3. Des explications du gouvernement peu convaincantes

Votre rapporteur général avait alors estimé les explications fournies par le gouvernement guère convaincantes. Il invoquait alors des " phénomènes calendaires " pour expliquer que l'examen des situations mensuelles du budget de l'Etat est insuffisant pour anticiper l'évolution des recettes fiscales.

Cette formule, qui est devenue une sorte de " ritournelle ", permet de justifier a priori de forts mouvements en recettes, particulièrement au mois de décembre, qui ne font l'objet d'aucune explication détaillée et témoignent des libertés prises avec le principe de l'annualité budgétaire.

Parmi les phénomènes calendaires figurait alors une baisse de 15 % à 10 % de la contribution exceptionnelle d'impôt sur les sociétés, mais aussi le fait que " le rythme de progression des recettes s'est trouvé accru au premier semestre 1999 par l'encaissement d'un montant exceptionnel au titre du solde de liquidation d'impôt sur les sociétés de l' exercice précédent ".

Pour justifier ses prévisions, le gouvernement invoquait sans cesse de nouveaux motifs. Ainsi, en séance publique, à l'Assemblée nationale, comme au Sénat, le ministre de l'économie, des finances et de l'industrie, faisait-il référence à une inflation plus faible que prévue, qui aurait pour effet de diminuer les encaissements de TVA. En tout état de cause, la multiplication des arguments techniques montrait bien l'embarras du gouvernement, qui peinait à cacher le bon niveau des rentrées fiscales.

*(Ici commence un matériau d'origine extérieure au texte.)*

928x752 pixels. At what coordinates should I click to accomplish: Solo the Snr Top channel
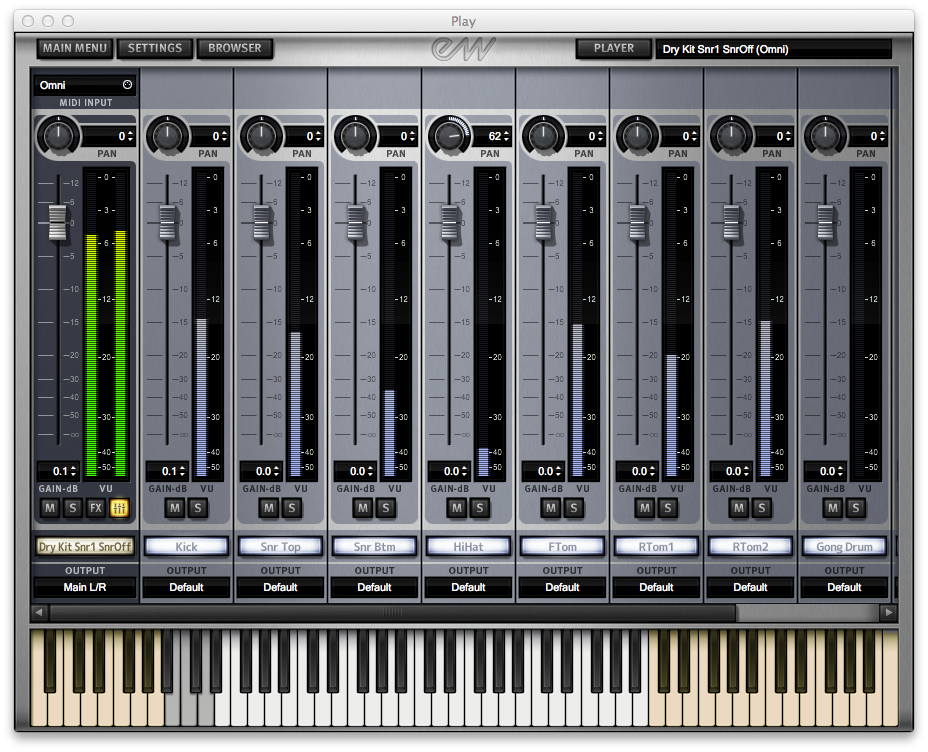pos(291,508)
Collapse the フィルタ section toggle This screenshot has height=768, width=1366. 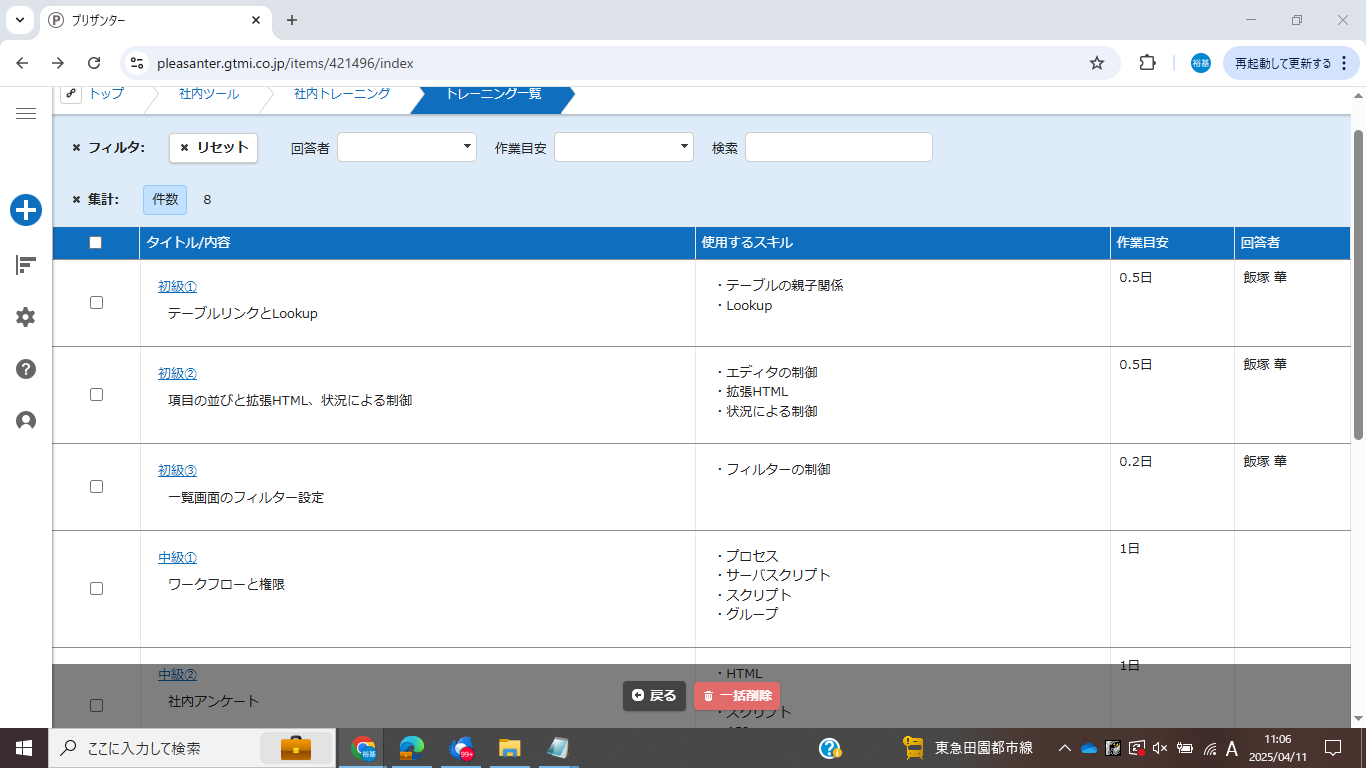pos(77,148)
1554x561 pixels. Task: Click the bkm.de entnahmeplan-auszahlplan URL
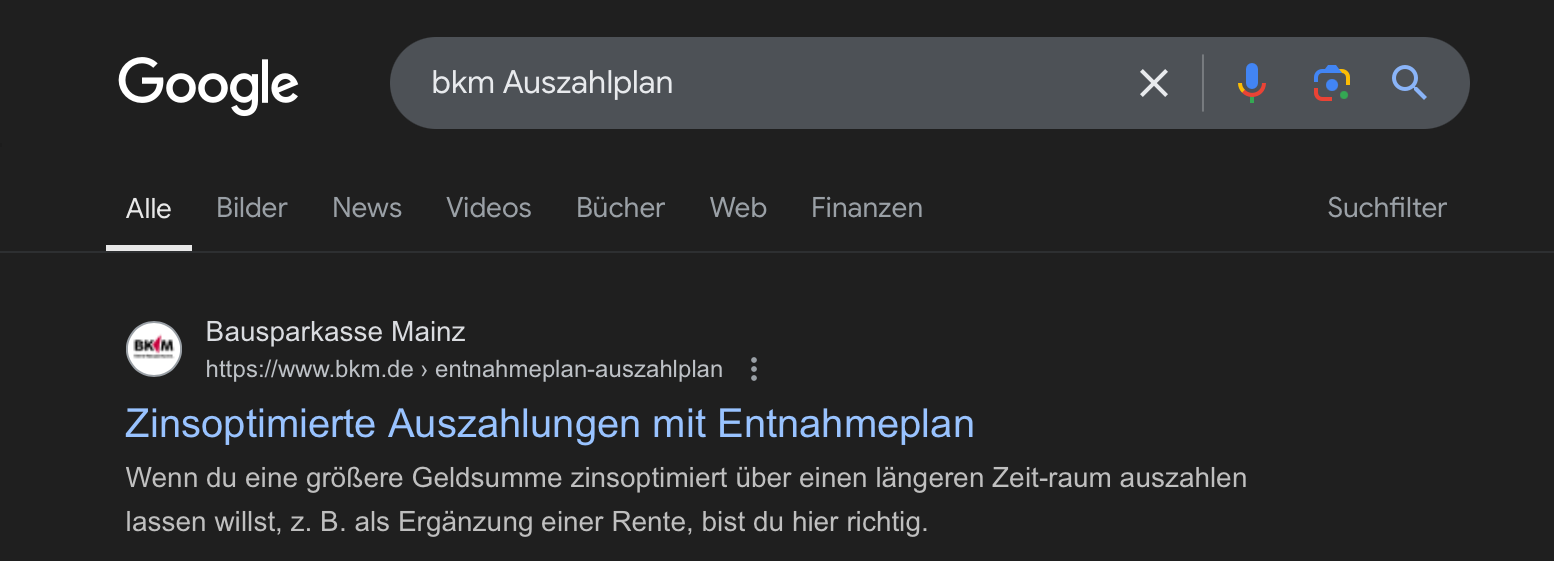[x=463, y=370]
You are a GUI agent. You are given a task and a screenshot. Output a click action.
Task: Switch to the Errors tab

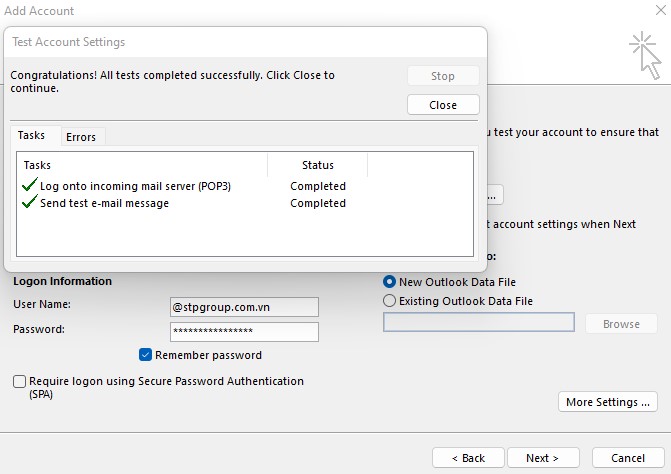point(81,137)
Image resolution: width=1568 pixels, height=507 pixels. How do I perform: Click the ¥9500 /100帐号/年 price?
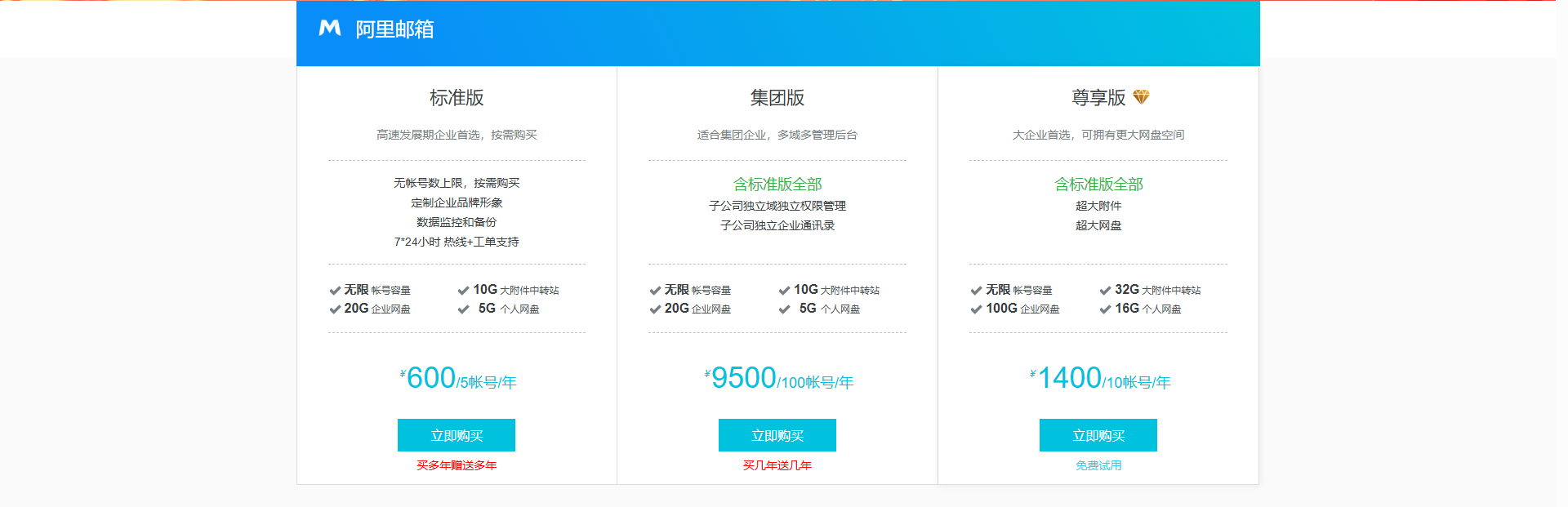pos(778,379)
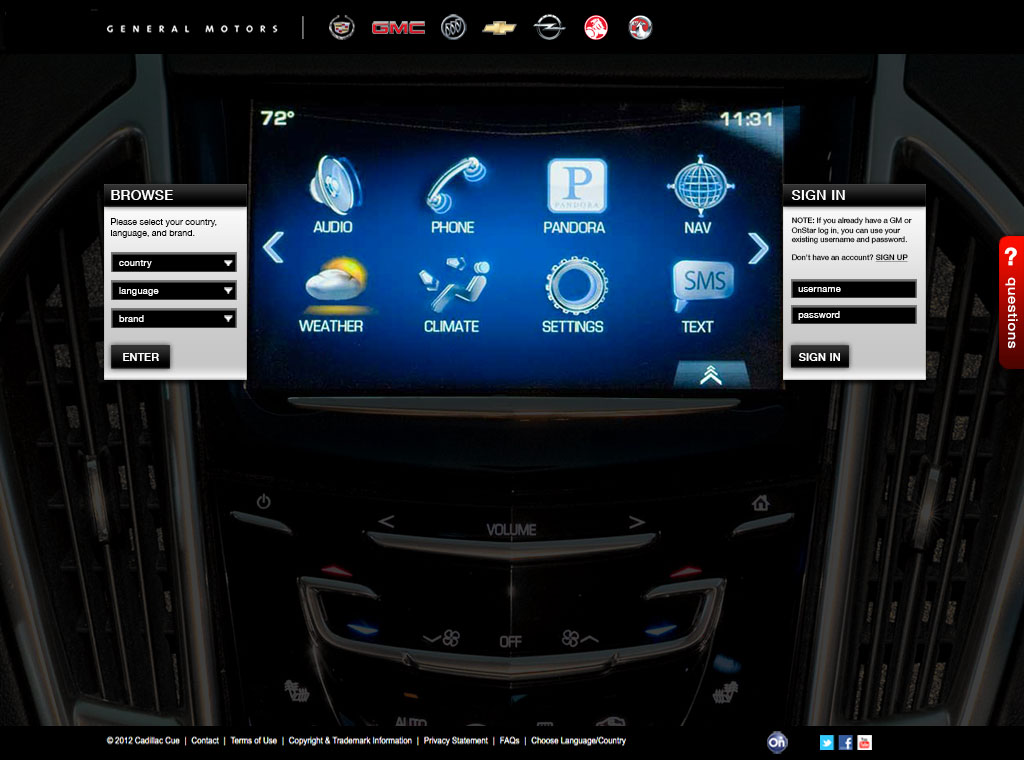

Le " coup de théâtre " du 20 décembre 1999 devant le Sénat

Lors de la discussion le 20 décembre 1999 de l'article d'équilibre du projet de loi de finances rectificative pour 1999, votre rapporteur général avait défendu un amendement tendant à majorer les recettes fiscales de 20 milliards de francs.

A cette occasion le gouvernement a déposé en séance un amendement qui selon les termes mêmes du ministre " tend à corriger l'équilibre de ce collectif budgétaire à trois titres. Premièrement, et c'est l'essentiel, il a pour objet de relever le niveau des recettes de 11,3  milliards de francs, soit 0,7 % des recettes fiscales nettes, ce afin de tenir compte des informations les plus récentes ". Il s'agissait donc concrètement pour le gouvernement de reconnaître l'existence du surplus de recettes fiscales.

Ainsi que le déclarait votre rapporteur général : " La commission ne peut que se réjouir de voir M. le ministre entamer sur ce sujet, j'allais dire son chemin de Damas (M. le ministre sourit) et constater l'évidence : la réévaluation du chiffre des recettes budgétairement prises en compte. Je ne voudrais pas profiter de la situation pour ironiser, monsieur le ministre ".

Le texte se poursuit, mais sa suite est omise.